• **What you should do**: Could you recast the items starting at the line containing "Given: Click the" and ending at the line containing "Looking at the screenshot, I should 138,348." as a JSON list of strings, one per line, with blank lines omitted?

• **Given records**:
+++

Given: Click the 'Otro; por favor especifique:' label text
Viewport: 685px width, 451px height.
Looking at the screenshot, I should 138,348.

+++

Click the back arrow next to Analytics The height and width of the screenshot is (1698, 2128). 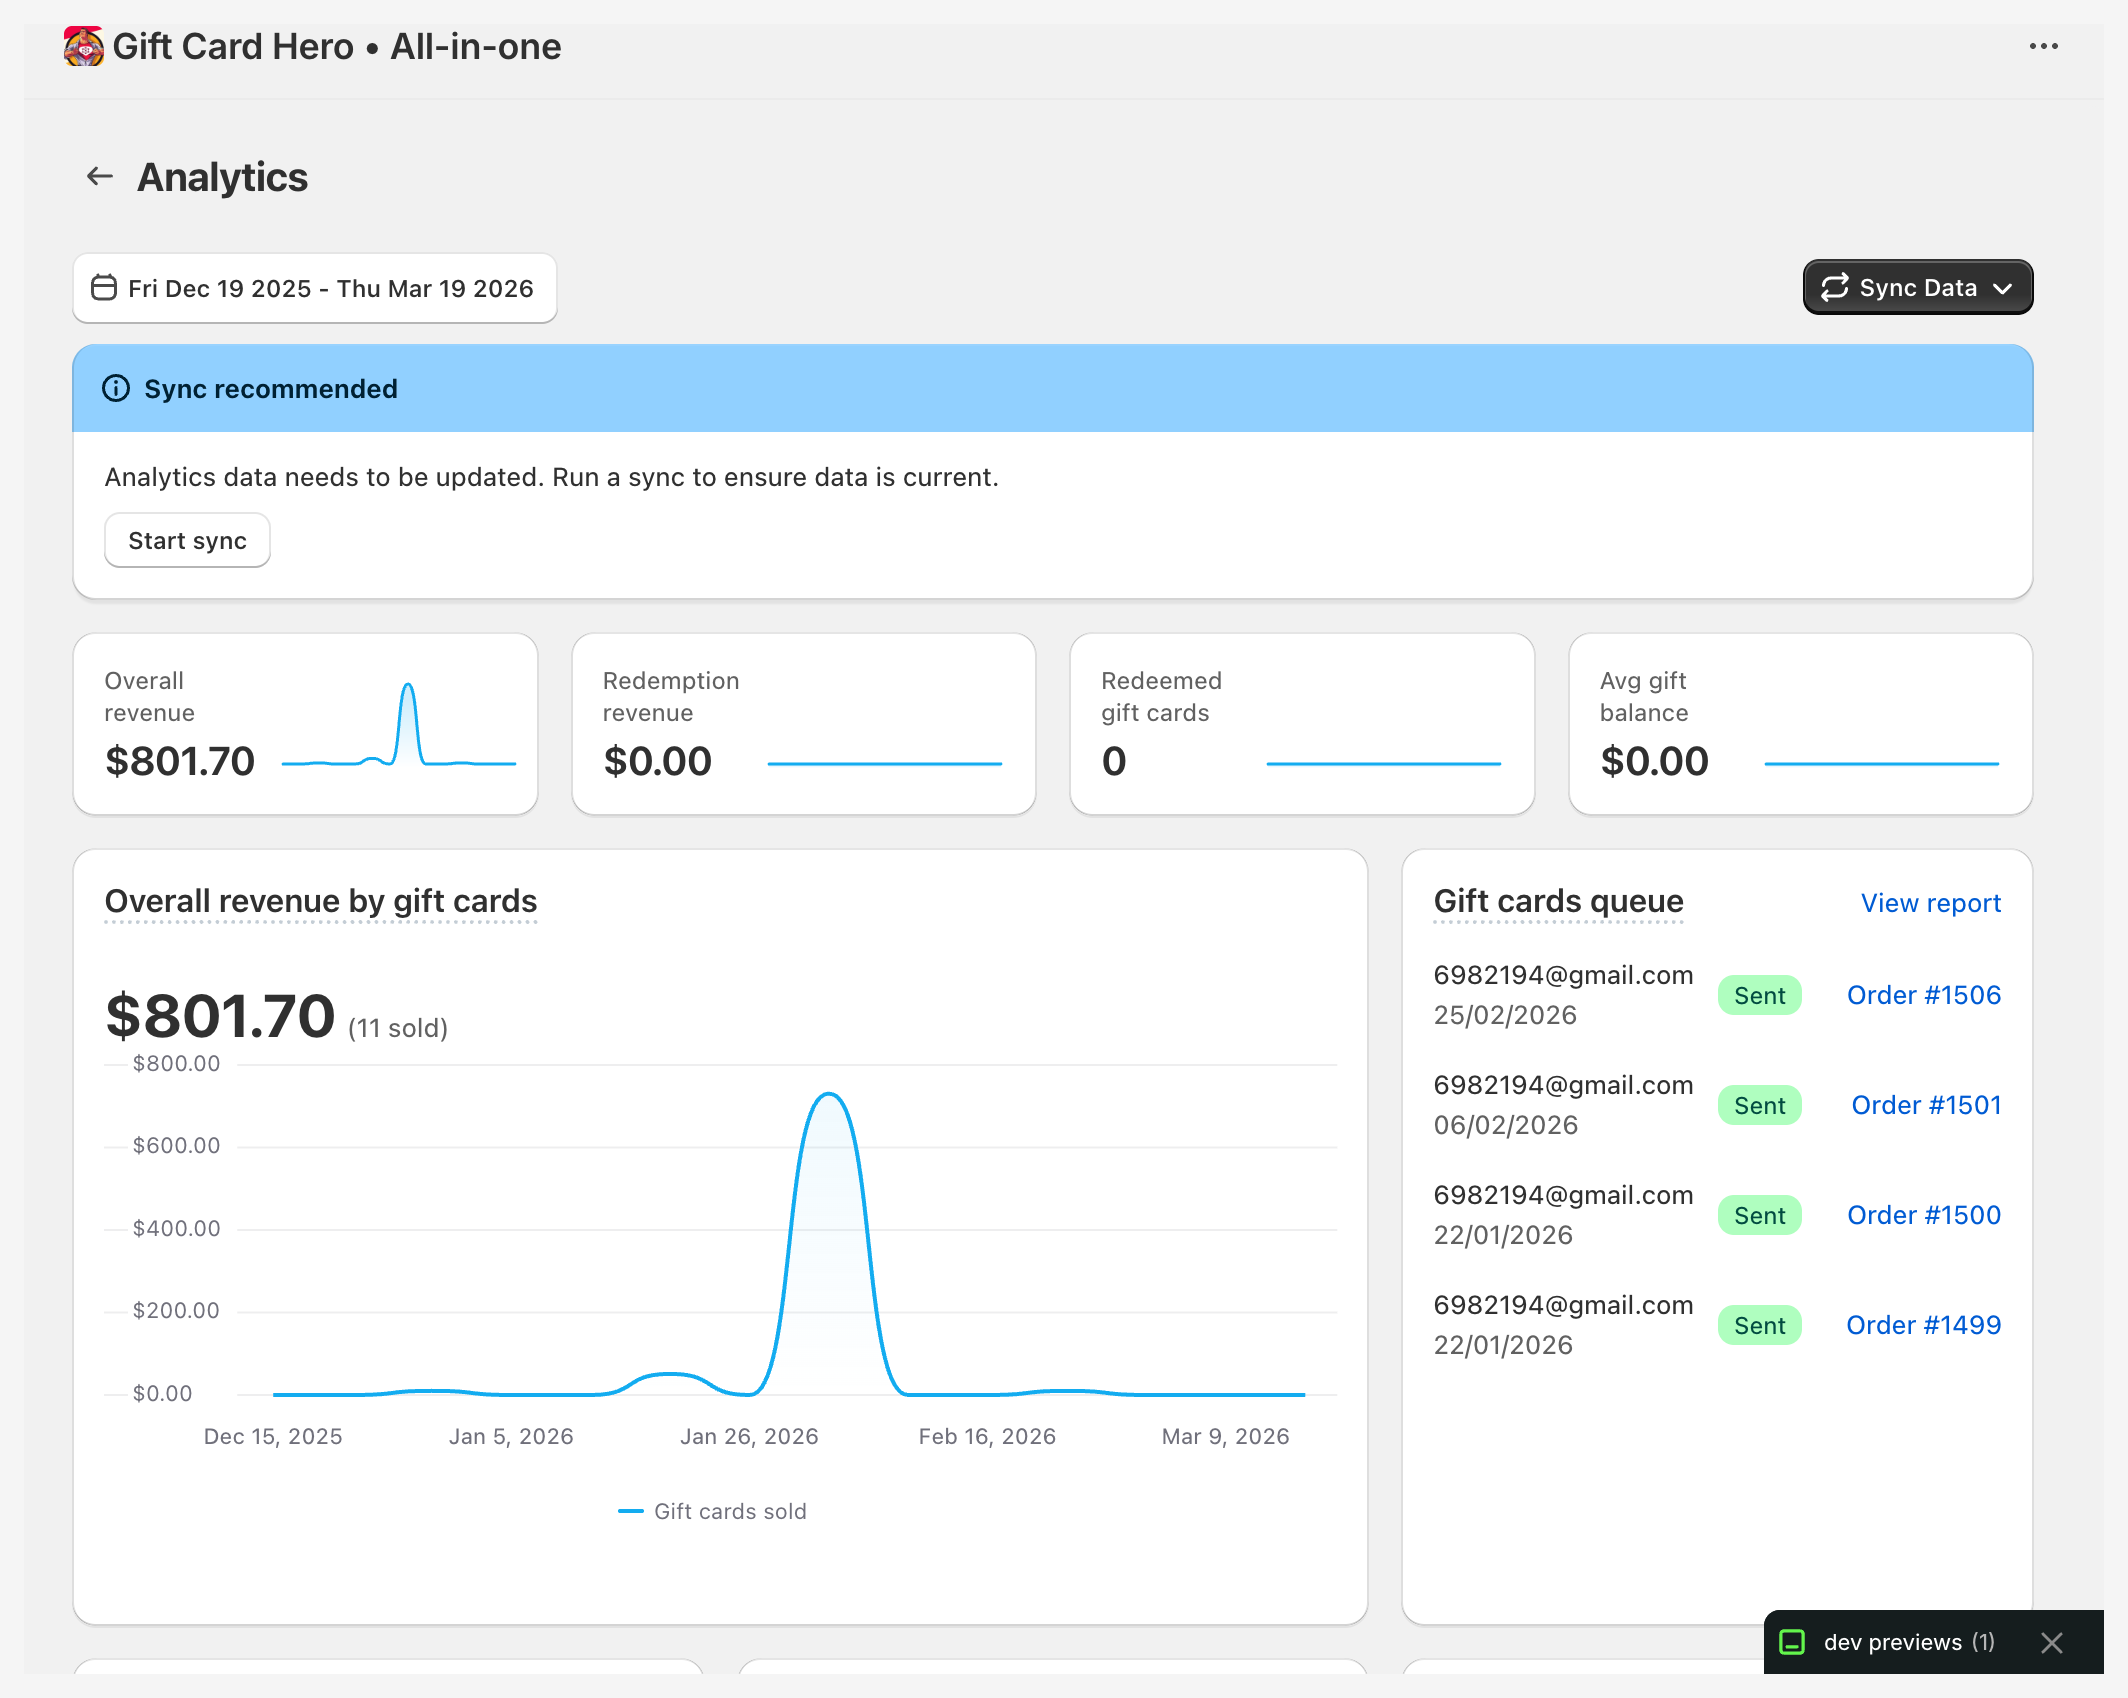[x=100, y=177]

+++

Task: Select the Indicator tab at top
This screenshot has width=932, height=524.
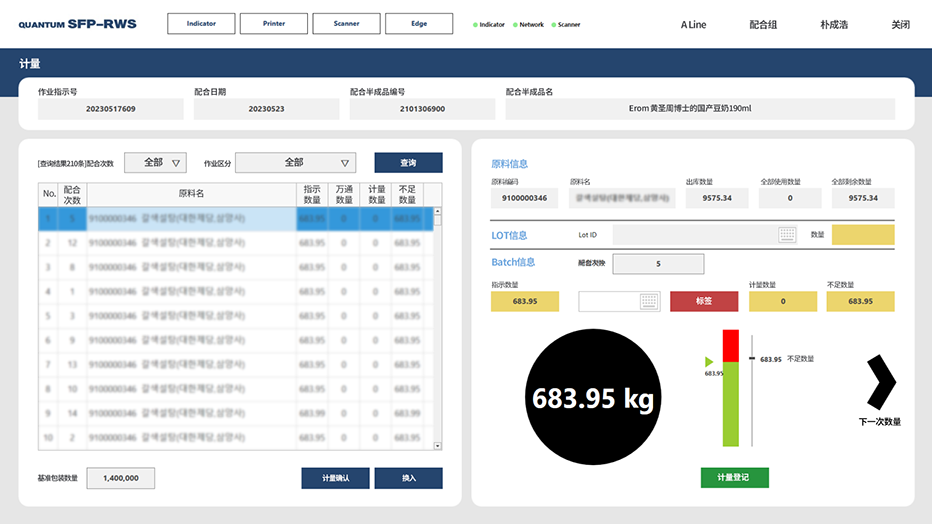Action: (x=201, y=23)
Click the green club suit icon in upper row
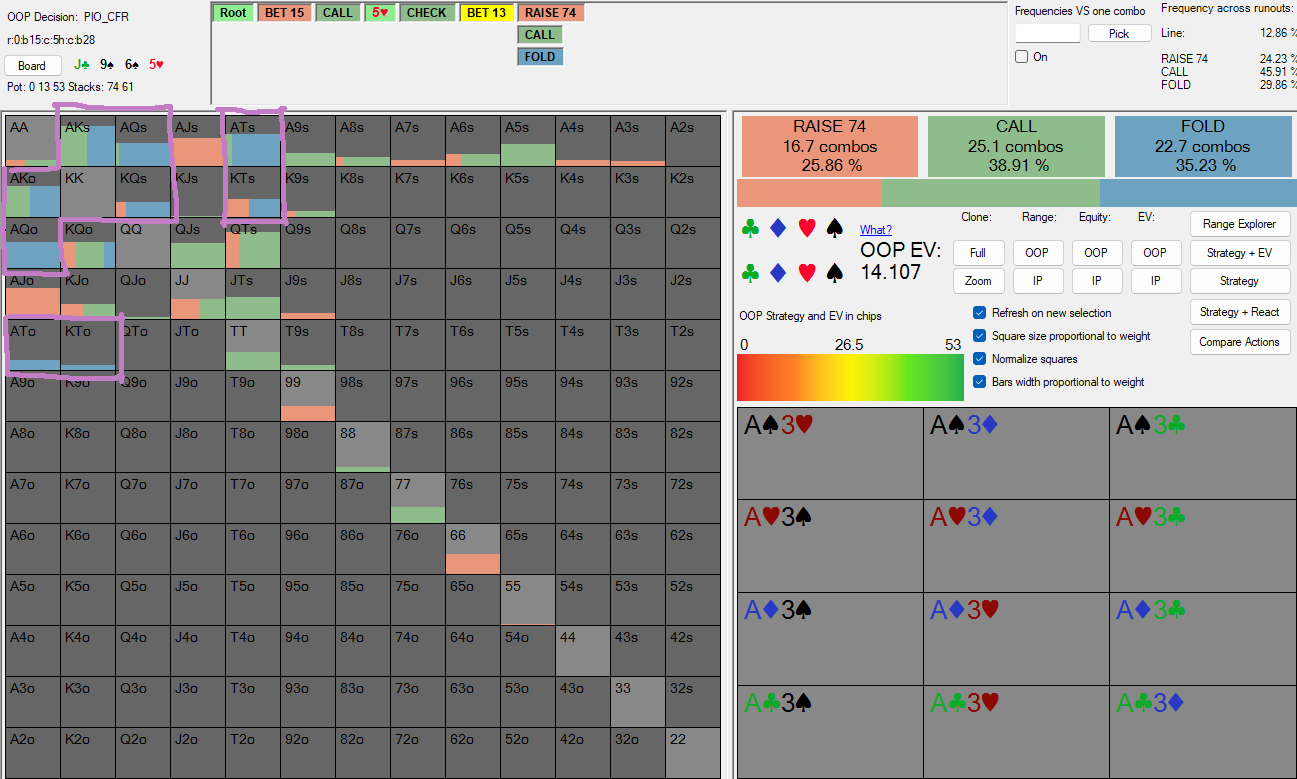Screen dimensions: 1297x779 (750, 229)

+++

• **Finished exercise**:
[
  "Given: Click the 'Otro; por favor especifique:' label text",
  "Viewport: 685px width, 451px height.",
  "Looking at the screenshot, I should 138,348."
]